A interrupção voluntária da gravidez embora inexistente em termos legais, era existente nos quartos, nas enfermarias e no seio das mulheres que não queriam prosseguir com a gravidez e recorriam a meios para o fazer clandestinamente. A gravidez indesejada passava por remédios como a introdução de um pé de salsa na vagina, até soltar um líquido venenoso; como o chá de loureiro; e picar o útero com agulhas de crochê. Sem assistência médica, recorria-se também a parteiras ou mãos amigas que mal ou bem tentavam ajudar a acabar com a frustração de quem tinha uma gravidez indesejada. A morte era quase certa, quando não era a do feto, era a da mãe, fruto de complicações com o procedimento ou de infeções. O que se considerava um atentado à vida, condicionou a vida das que não queriam ou simplesmente não podiam prosseguir com a gestação até ao fim. O aborto clandestino foi das principais causas de falecimento de mulheres durante a gravidez, chegando às 100 mil mortes por ano. Os métodos contracetivos, aquando da sua legalização, eram encarados, pelos homens, como algo nocivo. Era um sinónimo de libertação e de sexo livre, uma vez que a mulher não iria engravidar.

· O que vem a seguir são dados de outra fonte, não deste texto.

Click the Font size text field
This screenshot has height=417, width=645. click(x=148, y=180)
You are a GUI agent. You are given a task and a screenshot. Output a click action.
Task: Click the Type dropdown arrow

50 anos desde o abril de 1974, 17 desde a legalização do aborto, em pleno 2024, as mulheres têm o direito de ser. Conseguem sair do país, caso o queiram; conseguem estudar, trabalhar; reivindicar os seus direitos e questionar o sistema patriarcal. No entanto, após estes avanços que permitiram o bem-estar da mulher na saúde e na sociedade, especialmente abolir as mortes causadas pelo aborto em portas fechadas, surgem políticas que visam regredir os progressos feitos e recuperar as ideologias de Salazar, no que toca à conceção de família. A mulher como a dona de casa e a criação de um estatuto; a mulher como um ser que se resume à maternidade, ao lar e à família, entre outros. Estas ideologias conservadoras questionam o bem-estar de uma democracia, onde cada um tem o direito de poder escolher como quer exercer a sua liberdade. Viver em liberdade é respeitar. É não oprimir o outro. É escolher.
Um aborto legal, é um aborto deliberado e seguro, é uma escolha, não uma obrigação. A imposição de doutrinas que controlam o corpo da mulher é uma medida há muito utilizada, mas que veio a cair em desuso. Nestes cinquenta anos, não nos esqueçamos das que já se foram e das que cá estão.